** Opening Dataset extract block **

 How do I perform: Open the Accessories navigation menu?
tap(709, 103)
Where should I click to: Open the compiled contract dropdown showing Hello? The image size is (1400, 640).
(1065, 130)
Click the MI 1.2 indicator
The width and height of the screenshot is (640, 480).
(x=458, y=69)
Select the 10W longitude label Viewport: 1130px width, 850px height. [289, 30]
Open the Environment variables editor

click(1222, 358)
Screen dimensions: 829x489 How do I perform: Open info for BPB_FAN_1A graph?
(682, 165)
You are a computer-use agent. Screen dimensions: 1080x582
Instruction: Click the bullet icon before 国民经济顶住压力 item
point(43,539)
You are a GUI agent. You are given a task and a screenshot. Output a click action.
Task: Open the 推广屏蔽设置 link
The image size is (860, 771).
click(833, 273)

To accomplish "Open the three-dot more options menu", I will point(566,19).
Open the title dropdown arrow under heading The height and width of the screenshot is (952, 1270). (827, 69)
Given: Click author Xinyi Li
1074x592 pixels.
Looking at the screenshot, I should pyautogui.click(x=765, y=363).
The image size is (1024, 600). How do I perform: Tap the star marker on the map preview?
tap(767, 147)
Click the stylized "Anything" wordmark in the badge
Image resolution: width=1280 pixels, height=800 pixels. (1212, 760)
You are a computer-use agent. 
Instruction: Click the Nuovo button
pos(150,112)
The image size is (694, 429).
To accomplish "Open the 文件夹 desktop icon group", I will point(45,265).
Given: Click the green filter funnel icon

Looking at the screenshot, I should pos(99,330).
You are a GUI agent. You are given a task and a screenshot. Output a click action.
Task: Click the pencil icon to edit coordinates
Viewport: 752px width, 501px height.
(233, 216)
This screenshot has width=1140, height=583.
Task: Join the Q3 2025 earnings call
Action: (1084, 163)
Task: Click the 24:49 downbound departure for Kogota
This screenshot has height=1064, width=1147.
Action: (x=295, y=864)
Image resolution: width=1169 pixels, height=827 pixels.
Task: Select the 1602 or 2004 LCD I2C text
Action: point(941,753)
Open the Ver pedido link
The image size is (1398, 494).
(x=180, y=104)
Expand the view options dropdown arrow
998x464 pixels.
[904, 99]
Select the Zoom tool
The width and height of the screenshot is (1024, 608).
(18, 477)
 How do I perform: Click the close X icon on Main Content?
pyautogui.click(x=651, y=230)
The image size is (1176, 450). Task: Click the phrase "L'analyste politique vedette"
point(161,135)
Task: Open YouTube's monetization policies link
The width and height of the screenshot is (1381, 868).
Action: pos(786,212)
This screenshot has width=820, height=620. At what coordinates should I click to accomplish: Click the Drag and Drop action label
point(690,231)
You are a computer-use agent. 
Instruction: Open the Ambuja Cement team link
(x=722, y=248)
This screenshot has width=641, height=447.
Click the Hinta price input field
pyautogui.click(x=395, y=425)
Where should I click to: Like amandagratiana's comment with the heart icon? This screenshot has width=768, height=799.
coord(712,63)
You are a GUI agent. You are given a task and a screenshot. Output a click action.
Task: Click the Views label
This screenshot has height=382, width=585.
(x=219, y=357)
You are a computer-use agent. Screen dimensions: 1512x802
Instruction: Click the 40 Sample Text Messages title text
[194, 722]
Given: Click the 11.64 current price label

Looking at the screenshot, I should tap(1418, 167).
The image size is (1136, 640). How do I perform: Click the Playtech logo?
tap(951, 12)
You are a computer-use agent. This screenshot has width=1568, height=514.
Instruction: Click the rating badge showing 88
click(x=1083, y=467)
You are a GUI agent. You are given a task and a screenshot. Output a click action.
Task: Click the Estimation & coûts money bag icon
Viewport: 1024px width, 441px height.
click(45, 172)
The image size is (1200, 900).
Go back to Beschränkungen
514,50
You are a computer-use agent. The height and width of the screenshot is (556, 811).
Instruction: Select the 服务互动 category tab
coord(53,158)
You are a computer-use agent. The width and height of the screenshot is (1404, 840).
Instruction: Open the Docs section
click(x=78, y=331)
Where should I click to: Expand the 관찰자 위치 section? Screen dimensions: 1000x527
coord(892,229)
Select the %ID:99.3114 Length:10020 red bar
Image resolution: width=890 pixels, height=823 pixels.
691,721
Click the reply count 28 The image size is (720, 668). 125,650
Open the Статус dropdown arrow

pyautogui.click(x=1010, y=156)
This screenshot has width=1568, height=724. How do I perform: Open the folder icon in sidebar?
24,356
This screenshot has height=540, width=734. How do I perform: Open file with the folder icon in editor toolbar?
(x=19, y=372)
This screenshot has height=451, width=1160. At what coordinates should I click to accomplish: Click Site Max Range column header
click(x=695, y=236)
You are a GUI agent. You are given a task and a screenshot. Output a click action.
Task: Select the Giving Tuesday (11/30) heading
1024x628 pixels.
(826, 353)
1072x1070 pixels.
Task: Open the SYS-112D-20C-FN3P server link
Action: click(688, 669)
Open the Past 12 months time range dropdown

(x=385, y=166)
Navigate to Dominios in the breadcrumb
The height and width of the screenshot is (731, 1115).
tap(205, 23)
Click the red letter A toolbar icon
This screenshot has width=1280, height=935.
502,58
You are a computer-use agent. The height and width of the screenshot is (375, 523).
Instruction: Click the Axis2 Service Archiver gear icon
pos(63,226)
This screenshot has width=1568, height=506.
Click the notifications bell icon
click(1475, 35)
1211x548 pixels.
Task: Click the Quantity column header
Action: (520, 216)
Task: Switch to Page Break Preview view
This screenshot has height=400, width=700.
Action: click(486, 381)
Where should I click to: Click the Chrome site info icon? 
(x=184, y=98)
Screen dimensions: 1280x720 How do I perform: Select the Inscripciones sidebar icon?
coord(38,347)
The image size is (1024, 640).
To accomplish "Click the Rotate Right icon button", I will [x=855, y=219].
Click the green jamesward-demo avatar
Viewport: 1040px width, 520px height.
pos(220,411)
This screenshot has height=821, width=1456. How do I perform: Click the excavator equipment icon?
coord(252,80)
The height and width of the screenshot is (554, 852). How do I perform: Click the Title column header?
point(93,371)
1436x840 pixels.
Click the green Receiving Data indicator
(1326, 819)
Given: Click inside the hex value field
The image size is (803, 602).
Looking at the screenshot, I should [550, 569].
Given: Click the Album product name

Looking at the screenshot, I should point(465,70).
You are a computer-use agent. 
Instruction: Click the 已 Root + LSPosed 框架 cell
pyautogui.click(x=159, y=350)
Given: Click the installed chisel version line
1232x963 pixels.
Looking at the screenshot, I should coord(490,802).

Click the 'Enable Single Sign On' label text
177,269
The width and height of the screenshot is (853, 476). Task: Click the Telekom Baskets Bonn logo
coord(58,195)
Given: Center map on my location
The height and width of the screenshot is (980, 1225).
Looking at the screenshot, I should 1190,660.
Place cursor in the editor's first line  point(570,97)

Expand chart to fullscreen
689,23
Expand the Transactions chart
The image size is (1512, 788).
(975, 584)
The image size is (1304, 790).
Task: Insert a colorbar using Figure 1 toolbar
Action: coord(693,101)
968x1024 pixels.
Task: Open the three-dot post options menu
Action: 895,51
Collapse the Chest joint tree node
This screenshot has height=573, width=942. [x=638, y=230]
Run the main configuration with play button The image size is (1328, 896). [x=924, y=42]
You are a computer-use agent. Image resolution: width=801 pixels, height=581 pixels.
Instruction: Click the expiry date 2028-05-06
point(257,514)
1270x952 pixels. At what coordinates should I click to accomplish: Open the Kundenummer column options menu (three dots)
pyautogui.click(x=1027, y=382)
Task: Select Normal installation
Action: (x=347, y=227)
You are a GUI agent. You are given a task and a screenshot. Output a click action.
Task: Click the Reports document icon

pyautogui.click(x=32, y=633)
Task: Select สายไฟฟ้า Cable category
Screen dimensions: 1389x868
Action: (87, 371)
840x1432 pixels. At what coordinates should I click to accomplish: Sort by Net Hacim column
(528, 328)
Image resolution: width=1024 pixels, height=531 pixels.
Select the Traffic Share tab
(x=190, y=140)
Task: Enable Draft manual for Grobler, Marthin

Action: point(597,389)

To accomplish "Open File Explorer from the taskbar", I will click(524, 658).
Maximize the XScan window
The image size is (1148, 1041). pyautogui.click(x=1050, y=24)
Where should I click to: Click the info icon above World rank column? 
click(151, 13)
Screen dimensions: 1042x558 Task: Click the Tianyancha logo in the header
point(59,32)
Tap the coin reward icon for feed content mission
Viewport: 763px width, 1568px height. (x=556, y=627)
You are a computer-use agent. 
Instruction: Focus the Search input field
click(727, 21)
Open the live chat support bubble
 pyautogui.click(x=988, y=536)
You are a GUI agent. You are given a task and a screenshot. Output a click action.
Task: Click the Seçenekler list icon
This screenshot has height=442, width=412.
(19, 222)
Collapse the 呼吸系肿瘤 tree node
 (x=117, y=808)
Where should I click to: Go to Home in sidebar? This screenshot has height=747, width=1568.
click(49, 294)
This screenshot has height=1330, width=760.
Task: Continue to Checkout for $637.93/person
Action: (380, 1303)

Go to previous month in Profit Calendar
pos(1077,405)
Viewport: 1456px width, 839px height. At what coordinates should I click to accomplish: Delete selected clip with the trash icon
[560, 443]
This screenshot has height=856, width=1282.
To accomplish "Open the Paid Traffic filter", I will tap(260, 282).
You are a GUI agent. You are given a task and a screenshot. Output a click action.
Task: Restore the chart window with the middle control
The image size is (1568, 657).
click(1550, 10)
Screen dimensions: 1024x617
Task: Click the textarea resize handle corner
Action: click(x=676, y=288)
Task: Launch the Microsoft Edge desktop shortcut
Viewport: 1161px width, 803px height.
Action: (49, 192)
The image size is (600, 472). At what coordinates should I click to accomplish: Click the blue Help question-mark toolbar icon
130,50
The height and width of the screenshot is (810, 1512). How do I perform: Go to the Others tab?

** Closing Dataset extract block **

## Your goal
Take the entries above and return only the lines from the one with "Go back to Beschränkungen" to the one with "You are a computer-use agent. The width", both included, unchanged.

## Task solution
Go back to Beschränkungen
514,50
You are a computer-use agent. The height and width of the screenshot is (556, 811).
Instruction: Select the 服务互动 category tab
coord(53,158)
You are a computer-use agent. The width and height of the screenshot is (1404, 840).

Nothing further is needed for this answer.